== Problem to solve ==
Could you copy every line of the data that contains the word "Given"?

== Raw data ==
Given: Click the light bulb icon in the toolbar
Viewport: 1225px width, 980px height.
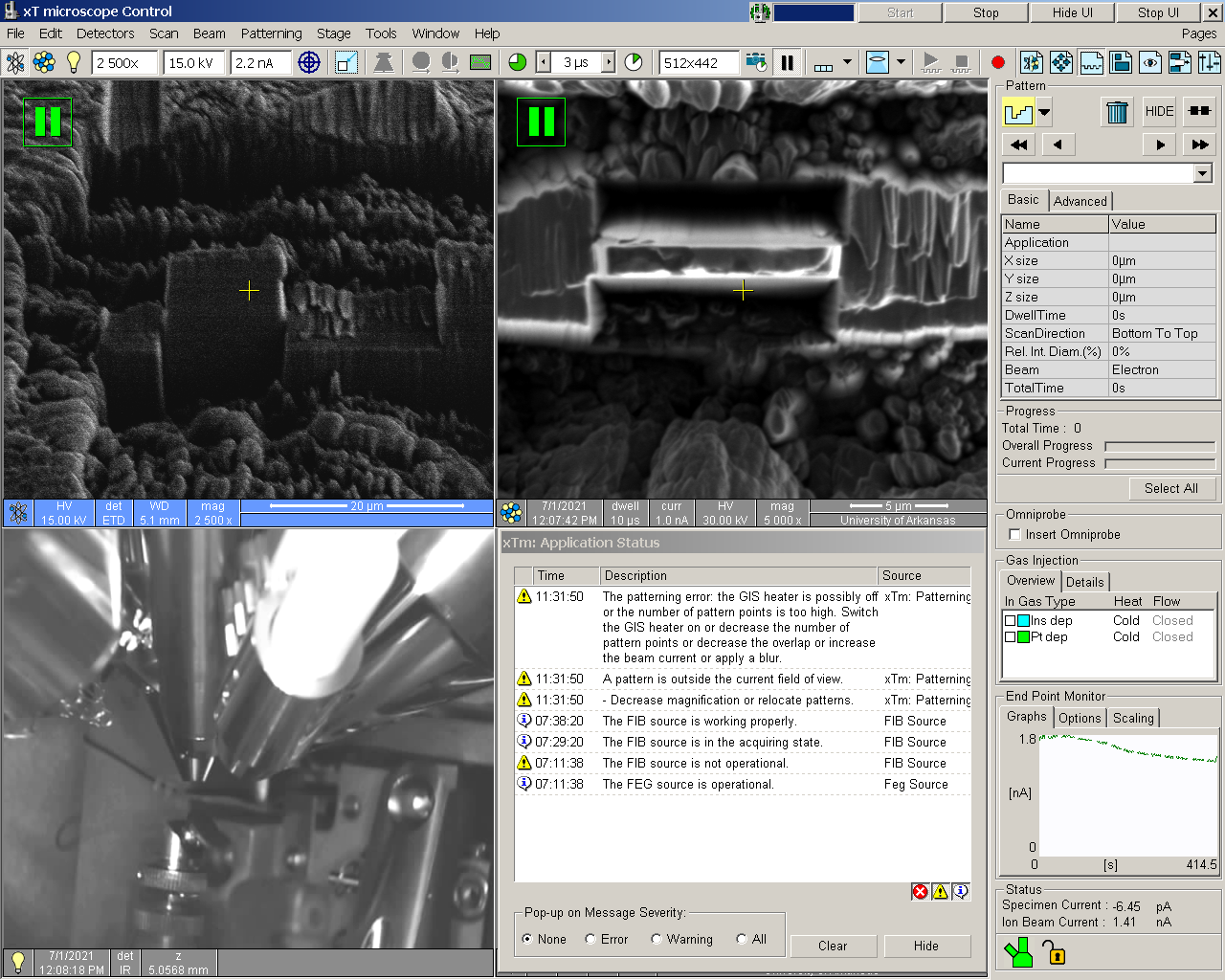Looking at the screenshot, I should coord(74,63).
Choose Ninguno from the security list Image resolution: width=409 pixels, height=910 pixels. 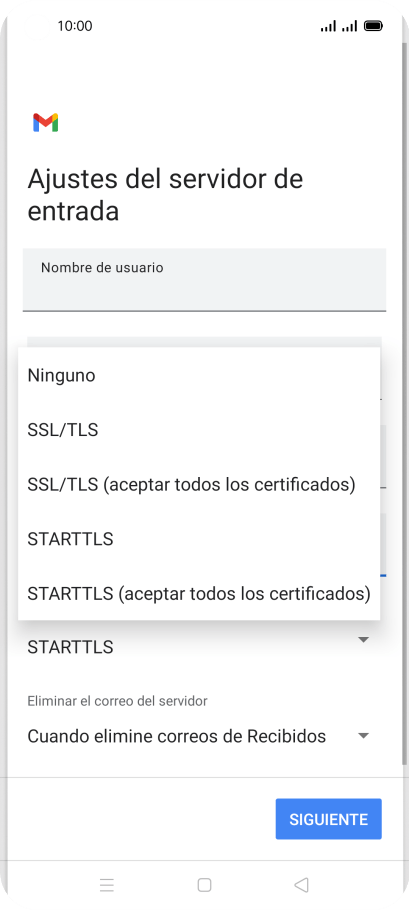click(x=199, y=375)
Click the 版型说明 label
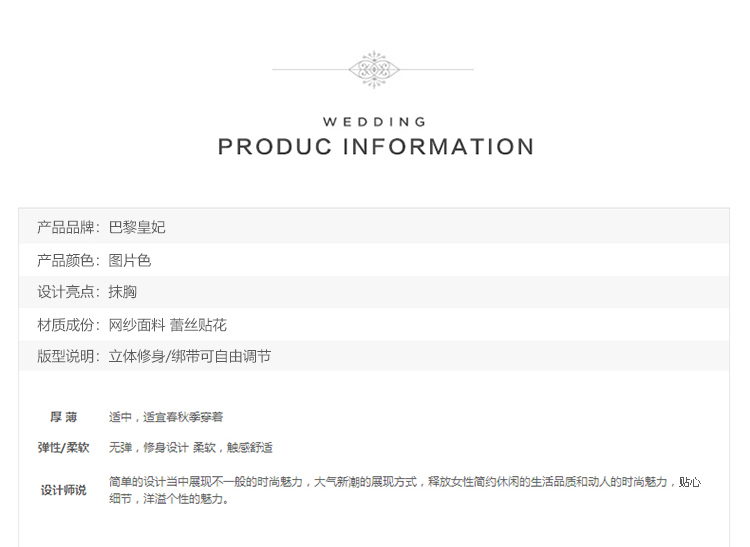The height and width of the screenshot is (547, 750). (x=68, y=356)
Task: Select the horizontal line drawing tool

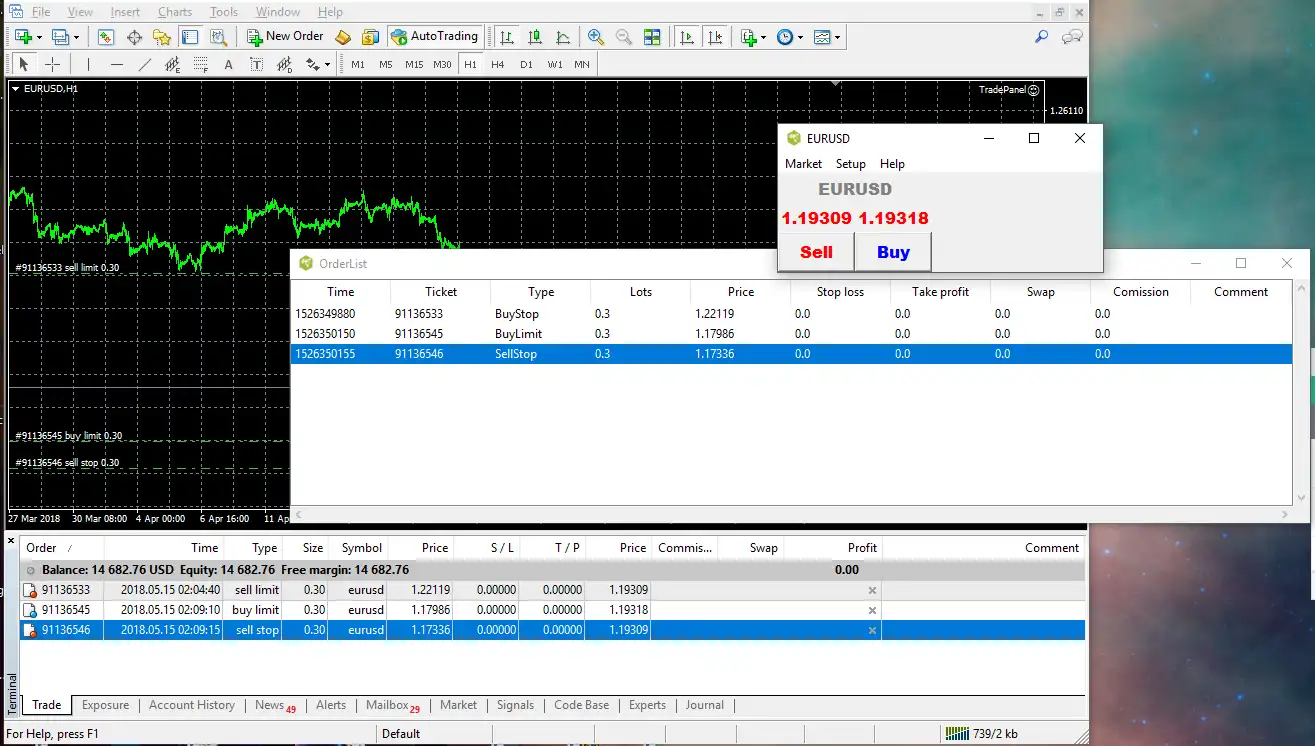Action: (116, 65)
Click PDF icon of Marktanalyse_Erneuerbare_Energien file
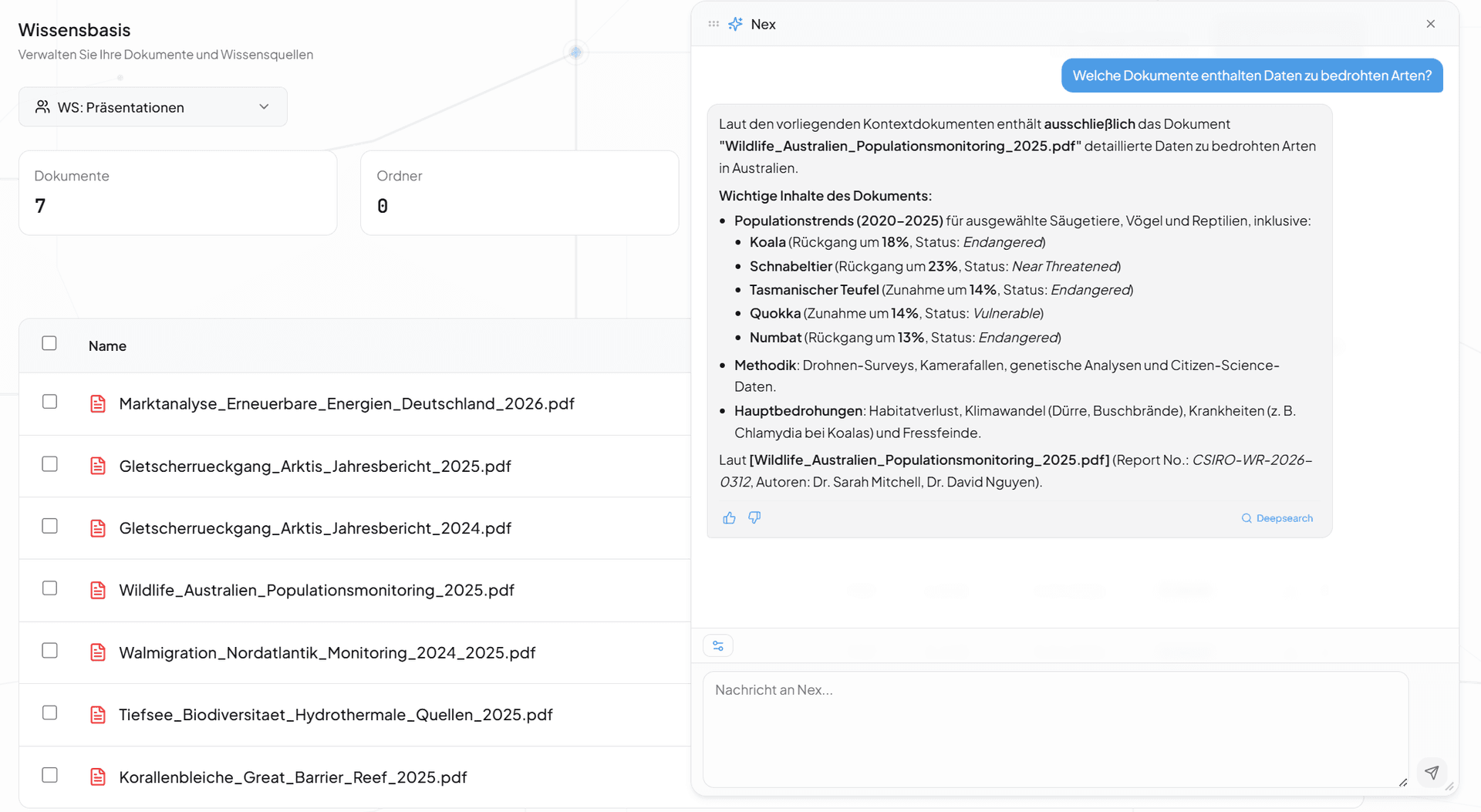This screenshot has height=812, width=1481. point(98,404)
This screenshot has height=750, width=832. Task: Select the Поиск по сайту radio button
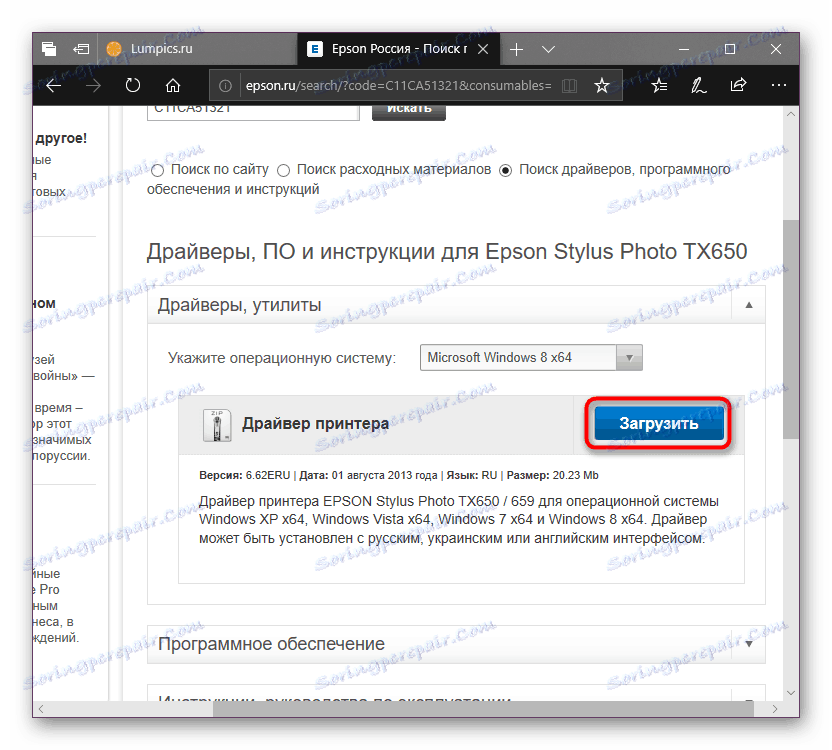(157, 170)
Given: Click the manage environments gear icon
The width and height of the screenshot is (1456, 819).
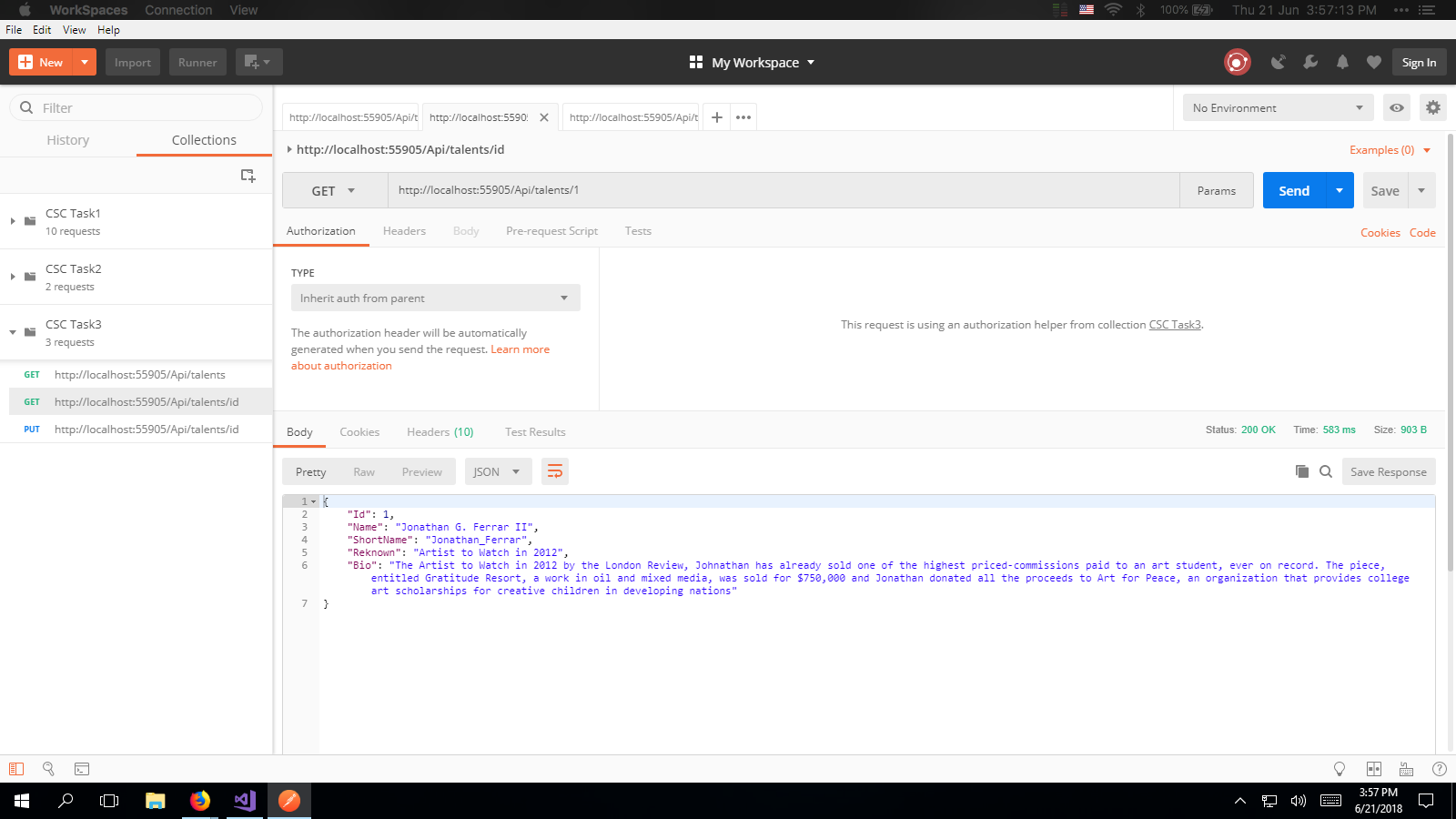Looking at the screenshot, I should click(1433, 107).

== Your solution ==
Given: Click the light bulb icon in the toolbar
Given: Click the manage environments gear icon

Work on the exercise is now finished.